MDR is a Web mining system that identifies and extracts regularly structured data records (e.g., products and data tables) from Web pages automatically. See the paper below for details:
Bing Liu, Robert Grossman, Yanhong Zhai. "Mining Data Records in Web Pages." Proceedings of the ACM SIGKDD International Conference on Knowledge Discovery & Data Mining (KDD-2003), Washington, DC, USA, August
24 - 27, 2003. [PDF - conference version], [Full version]
Executable (.exe)
We only provide executable (.exe) version of the system (without source) which runs on Windows PC. The program is free for scientific use. Please contact us, if you are planning to use the software for commercial purposes. The software must not be distributed without prior permission of the authors.
Extract the files in the zip file to a directory. You are on your way.
Note: A more robust and efficient implementation of the algorithm is in production use in an ecommerce company
If you have downloaded MDR, Please
send us an email so that we can put you in our mailinglist to inform
you any new versions and bug-fixes.
How to use
Click on "mdr.exe". You will get a small interface window.
You can type or paste a URL (including http://) or a local path into the Combo Box; the Combo Box contains a list of URLs which you have added. At the begining it may be empty.
If you are interested in extracting tables (or with rows and columns of data), Click on "Extract" in the Table section.
If you are interested in extracting other types of data records, click on "Extract" in the "Data Records (other types)" section. We separate the two functions for efficiency reasons.
After the execution, the output file will be displayed in an IE window. The extracted tables or data regions and data records are there;
Some Notes:
You will notice that the output window has some unineresting records. Simple cleaning up can be done to remove them, but we have not done it as it is not much of research ...
There are a few output files in the directory which are for our debuging purposes, you don't have to worry about them. You don't have to delete them. But if you want to understand them, please send us an email.
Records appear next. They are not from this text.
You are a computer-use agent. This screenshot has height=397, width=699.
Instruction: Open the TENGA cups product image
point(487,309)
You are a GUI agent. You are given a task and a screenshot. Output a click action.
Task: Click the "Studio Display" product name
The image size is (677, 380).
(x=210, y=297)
If MDR could not successfully extract the data records in a page, one reason could be that the tags in the page are not well formed for MDR to build a correct tag tree. Although we tried to fixed some of these errors, we did not spend enough time on this. Most of the pages that we tested have reasonably well formed tags. Please send us those pages that you encounter problems with MDR. We hope to improve it over time.
Options
Only show the data regions with "$" sign : When dealing with E-Commerce websites, most data records of interest are merchandise. If this option is checked, MDR only outputs that data regions in which the data records are merchiandise. (Here we assume every merchandise has a price with "$" sign. ) In this way, some data regions that also contain regular pattern data records will not be displayed.
Parameter
There is one threshold parameter in the algorithm, which may affect the extraction results of the system.
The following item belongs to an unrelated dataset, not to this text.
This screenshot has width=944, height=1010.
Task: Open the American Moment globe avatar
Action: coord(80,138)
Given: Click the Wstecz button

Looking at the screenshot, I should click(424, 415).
Similarity Threshold: Only when the similarity value of two tag strings is higher than Similarity Threshold, the two sub-trees represented by these two tag strings are considered as having similar pattern. Then, the data record represented by these two tag strings can be extracted out. The default value of Similarity Threshold is 60%, which is obtained from pilot studies and works well for most Web pages. If you cannot get the expected data record after clicking "Extract", try to change the Similarity Threshold to a larger value.